За черным окном, в щелях жалюзи, с темной улицы Мари-Роз светился одинокий газовый фонарь, а над мансардами Парижа был простерт золотой туман и слышался не утихающий ни днем, ни ночью, странный, утомительный гул громадного города. Перед Лениным появлялись могучие фигуры — символы из «Державных ритмов»: Геракл, Персей, Мартин Лютер, наконец, Город с большой буквы:
Ленин чувствовал в себе этот огромный электрический заряд, не дававший ему спать, измучивший напряженный мозг бессонницей, мозг, устремленный в грядущее.
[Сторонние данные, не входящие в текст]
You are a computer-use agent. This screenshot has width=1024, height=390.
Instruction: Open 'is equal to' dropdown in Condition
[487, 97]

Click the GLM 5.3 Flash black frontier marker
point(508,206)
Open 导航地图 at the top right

Ленин быстро листал страницы Верхарна, хотел и не мог забыться. И в это же время перед его глазами стояла все та же неподвижная картина: перед остывшим камином два пустых кресла. «С исчезновением мозга и нервной системы исчезли и представления и ощущения». Для Поля и Лауры теперь навсегда исчезли представления и ощущения. Исчезла комната, зеркало, камин, свет солнца, восходящего за Сеной, так нежно тронувший край кружевной оконной занавески, золотой голос утреннего петуха. Для них исчез мир. Но для нас, живых, они, Поль и Лаура, существуют в своей вечной неподвижности, бедные старики, которые так много сделали для счастья живых. Неужели они вот сейчас, в эту самую минуту лежат на мраморных плитах морга, обложенные кусками искусственного льда, и холодная вода методично каплет на их лбы? О, как трудно это себе представить! Ленин прислушался. Теперь к постоянному, почти неощутимому гулу Парижа прибавился еще какой-то другой, более определенный шум, грубый, как гул мельничных жерновов. Это по Порт-д'Орлеан сплошным потоком, как лава, текли повозки, фургоны, грузовые автомобили, тележки, двуколки с продуктами для Центрального рынка. Приближалось утро. Вот оно наконец забрезжило. Теперь в воздухе как бы вырос знакомый органный лес фабричных гудков, от которых тонко гудели оконные стекла и позванивал на лестнице велосипед Крупской. Внизу щелкнула задвижка в комнате консьержки, затем распространился тонкий, колониальный запах горячего кофе. Начался день, полный забот: экстренное партийное собрание, выработка общей линии поведения в связи со смертью Лафарга. Было принято решение, что на похоронах Лафаргов от имени Российской социал-демократической рабочей партии выступит Ленин. Запись ораторов происходила в редакции «Юманите» у Жореса, наплыв ожидался громадный. И нужно было не опоздать, чтобы попасть в списки выступающих. Прямо с партийного собрания Ленин через весь город отправился в редакцию «Юманите», которая помещалась в то время недалеко от Биржи.